Mace n’a pas fait face au même niveau de critiques publiques de la part de Trump et de Massie, et a soutenu plus ouvertement le président, bien qu’il aurait été confronté à des pressions pour soutenir les efforts visant à divulguer les dossiers.
Mais, comme Massie, Mace a imputé à cette affaire son échec à obtenir le soutien du président lors de la course aux primaires.
“Si le prix du soutien n’est pas de choisir de louer le dossier Epstein, c’est un prix que je ne suis pas prêt à payer”, a déclaré Mace lors d’une apparition sur CNN dimanche.
Marjorie Taylor Greene
Longtemps l’un des plus fervents partisans du président au Congrès et une figure clé de l’aile MAGA du GOP, l’ancien représentant Greene est devenu plus critique à l’égard de l’administration Trump au cours du second semestre 2025 en matière de politique étrangère mais aussi du dossier Epstein.
Greene a signé une pétition pour libérer Massie et est entré dans une guerre de mots publique avec le président, qui a abouti à sa démission du Congrès.
Greene a déclaré que la décision avait été prise de priver son district d’une “primaire brutale et haineuse”, après que Trump ait déclaré qu’il soutiendrait une contestation contre le représentant de Géorgie.
Le président a réagi à la décision de Greene sur la vérité sociale, la qualifiant de « Marjorie « traître » Brown » et affirmant qu’elle ne voulait pas affronter « une primaire Challenger avec un fort soutien de Trump ».

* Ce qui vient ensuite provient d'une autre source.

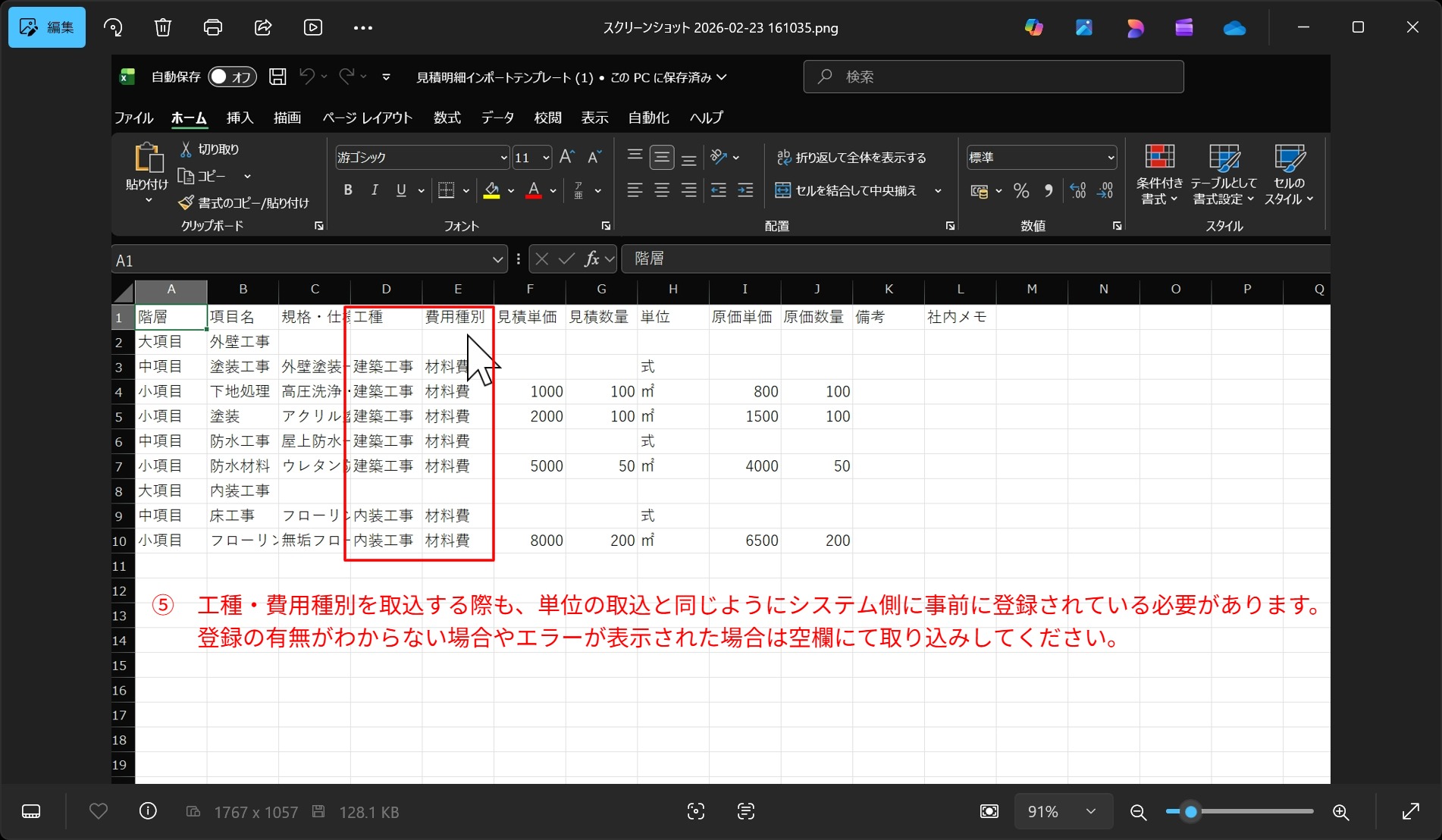Enter full screen with the diagonal arrow icon

(1410, 812)
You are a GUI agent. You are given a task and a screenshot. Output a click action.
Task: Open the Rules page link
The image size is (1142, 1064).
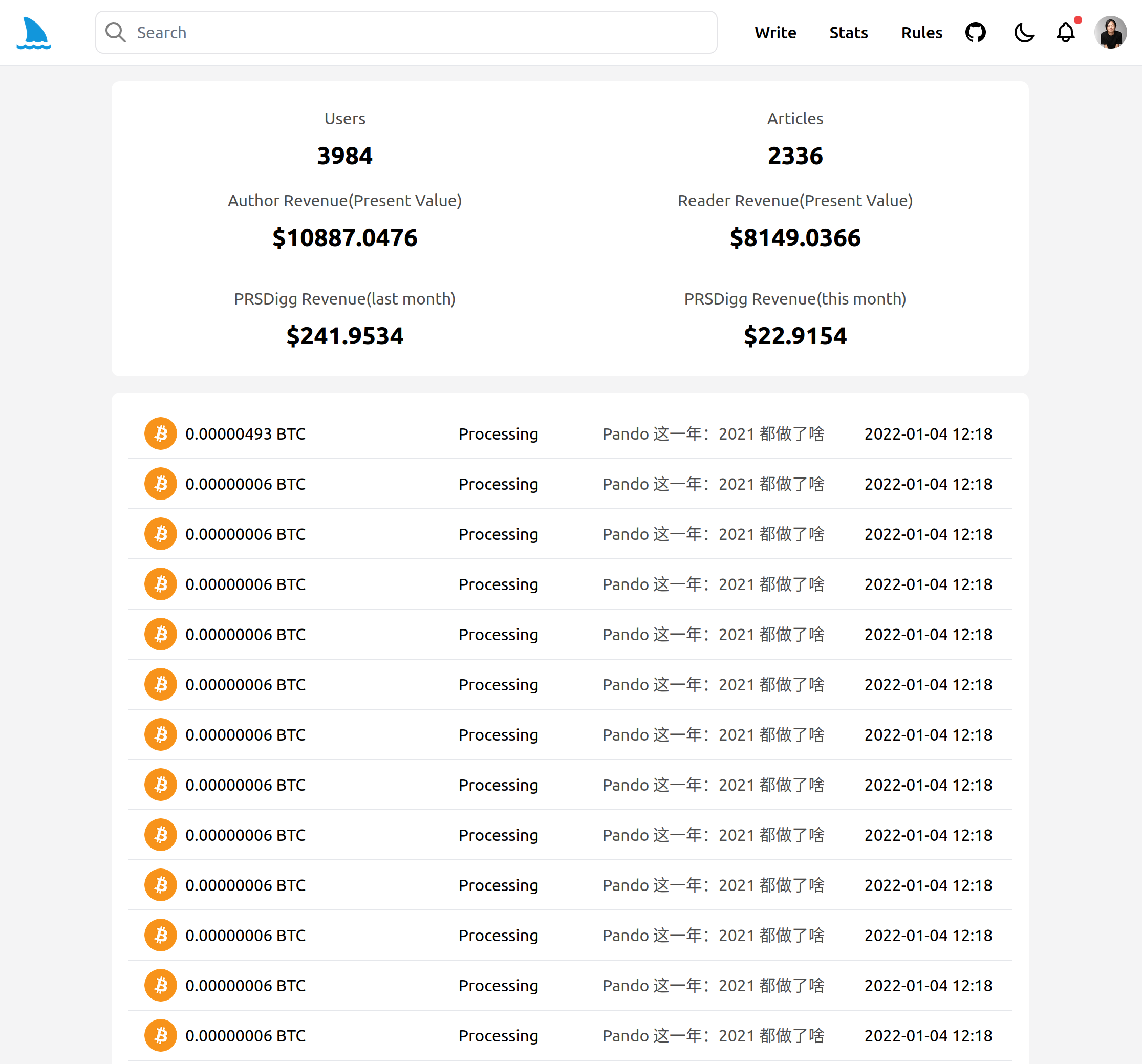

Pendant ce temps, Greene estime que l’affaire Epstein est centrale, déclarant à CNN avant d’annoncer que la scission publique “tout se résume au dossier Epstein”.
Lauren Boébert
Dernier nom républicain sur une pétition visant à libérer Massie, le représentant du Colorado a également fait face à la colère de Trump et aux menaces de contestation dans sa candidature à la réélection.
Boebert a été perplexe face à Massie lors de sa course primaire ratée, ce qui a amené Trump à demander via Truth Social à la mi-mai si « quelqu’un » était intéressé à se présenter contre le représentant des « esprits faibles ».
“Bien que je soutienne Boebert depuis longtemps, si la bonne personne se présente, ce serait mon honneur de retirer ce soutien et de soutenir une bonne et vraie alternative”, a écrit Trump.
Cependant, Boebert se présente sans opposition à sa primaire et la date pour postuler à une place sur le bulletin de vote est dépassée.
Son représentant a déclaré qu’il continue de soutenir le président Donald Trump et a rejeté ses commentaires comme “faisant partie de la nature de DC” dans une interview avec la station 9News du Colorado.
Cependant, Boebert a reconnu que son soutien à une transparence totale sur le dossier Epstein l’avait placé dans la ligne de mire du président.
“Je veillerai à ce que le président Donald Trump tienne ses promesses”, a déclaré Boebert dans une récente interview à CBS News, faisant référence au dossier Epstein.